The fog makes it difficult to find one’s way in the city – masking its shape so that the unwary find themselves going in circles, losing all sense of direction. It stifles, engulfs and sedates, oppressing the spirits. Bleston/Manchester, is a labyrinth, eluding navigation, confounding any attempt to grasp its totality, the narrator, Jacques Revel, says that ‘it grows and alters even while I explore it’. As in Andre Gide’s version of the Cretan labyrinth in his novel Thésée, the ‘narcotic fumes’ sap the will so that those within the labyrinth lose the desire to escape, forget that escape is even possible.

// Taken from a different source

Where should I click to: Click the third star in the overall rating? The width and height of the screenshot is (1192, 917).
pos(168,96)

On the walls near Bleston’s station, posters illustrate holiday destinations, but the narrator comments sardonically ‘as if it was really possible to get away’. His one attempt to get to countryside is doomed – the best the city can offer, it seems, is some nice parks. Thus the city is a prison, as it was effectively for so many of its past inhabitants.

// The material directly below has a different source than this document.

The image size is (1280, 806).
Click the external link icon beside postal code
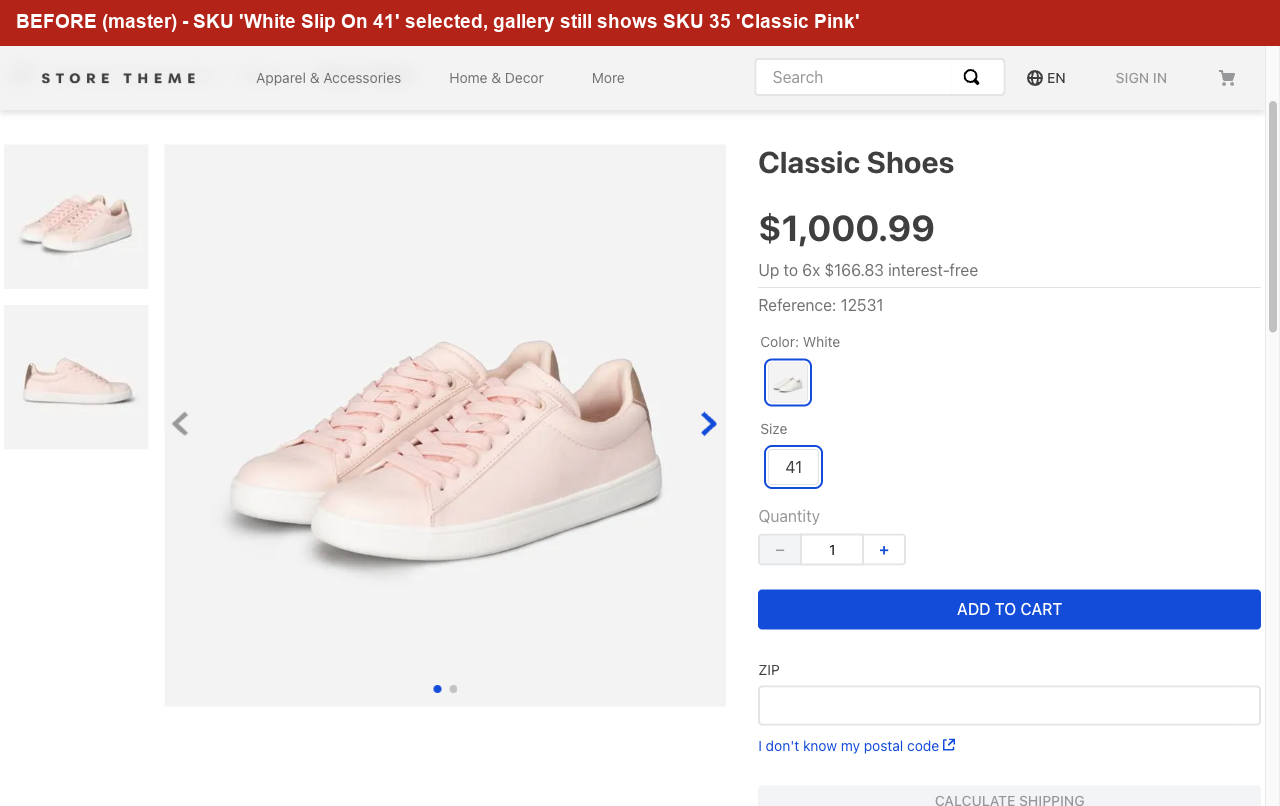(x=949, y=745)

Butor commented that ‘it is easy to see how the French capital hides beneath the mask of Bleston’. On the face of it, it’s far from easy. Paris is the city of light, a cosmopolitan centre of culture – Bleston/Manchester is characterised by darkness, dirt and narrowness of vision (literally and metaphorically). But something in the constant smell of smoke in the air, the darkness of evening when everything was closed, the way the inhabitants hunched their shoulders against the rain and scurried home ‘as if there were only a few minutes left before some rigid curfew’ triggered memories for Butor of a very different Paris.

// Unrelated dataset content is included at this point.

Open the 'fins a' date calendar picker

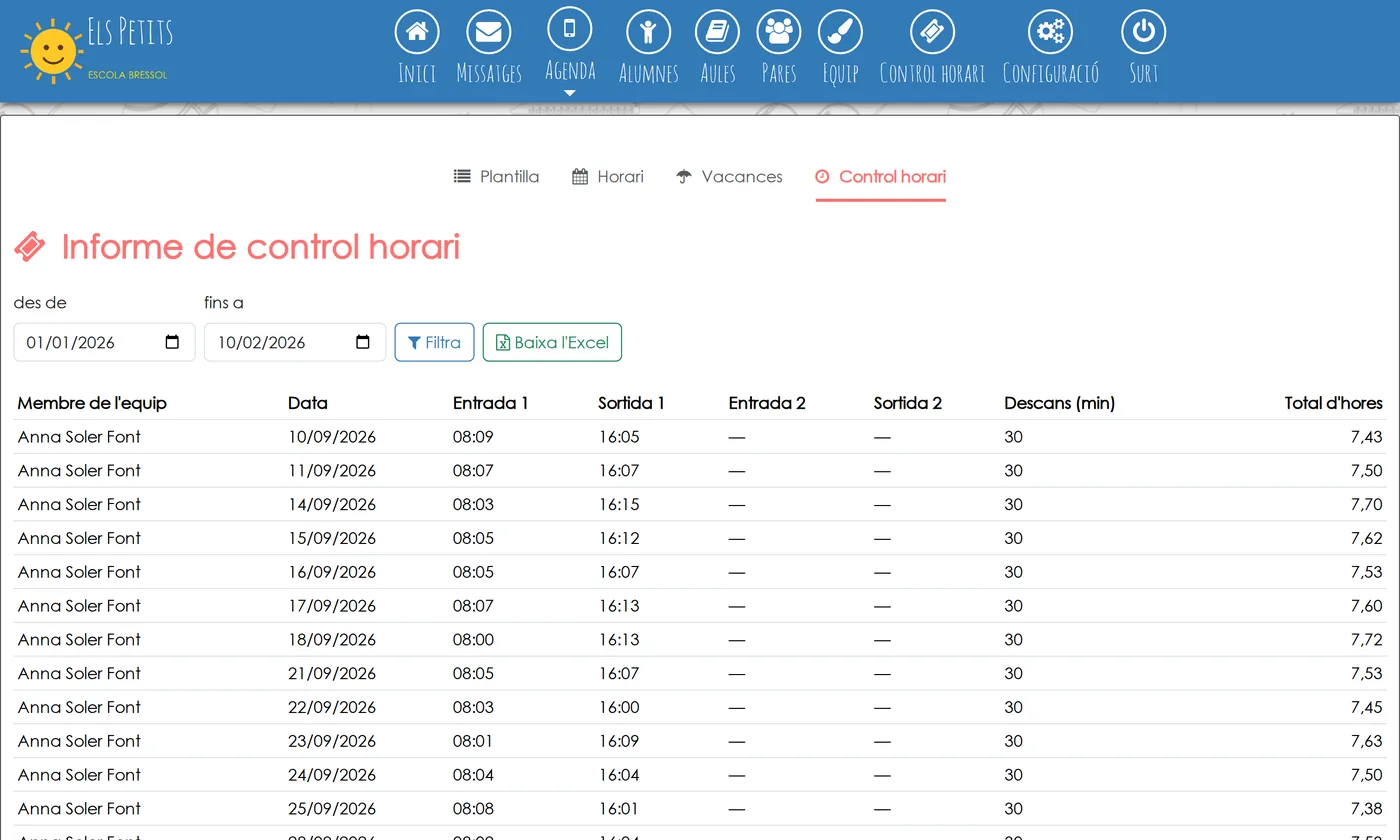[363, 342]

Those who fled Paris in 1940 and then returned after the armistice found it uncanny, familiar yet profoundly different. There was a curfew, the clocks had been changed so that it got dark an hour earlier, and a pall of smoke hung over the city from the burning of tanks of oil as the German army advanced, which poisoned the air and drove its birdlife away.
This was the Paris of Butor’s adolescence. He lived near the Hotel Lutetia, HQ of the Abwehr (and after Liberation, the meeting point for returning deportees), near the prison du Cherche Midi where many resistance members were imprisoned, and he walked to school through streets where now plaques commemorate those who were killed during the Occupation and the liberation of the city. At his school both pupils and staff disappeared, some deported or imprisoned, some choosing a clandestine life in the Resistance. Butor described the sense that nothing was happening but that this nothing was bloody. The carceral menace of everyday life, as Debarati Sanyal put it.
Thus in Bleston the fog and the darkness are metaphorical as well as literal, creating not only confusion but fear. There is a constant sense of menace, and the city itself is the source. Personified as a sorcerer, as a Hydra, as both labyrinth and Minotaur, Bleston is at war with Revel, and he with it. But it’s also at war with itself, consuming itself in fire (prosaically a series of arson attacks on various premises encircling the city). The recurring motif of Cain and Abel is a reminder of the divisions between those who collaborated and those who resisted, as well as between occupier and occupied.
The novel is no allegory of the Occupation. This is one reading of a book that defies categorisation, a many-layered text. But my argument is that something in the extremity of Manchester, where it’s always worse, prompted memories of those dark years in Butor, and those memories created the tension in the novel, between the mundane events and the dark, violent interpretations of those events, between the humorous realism of the grim up north descriptions of rain and atrocious food and the sense of dread and danger on every page.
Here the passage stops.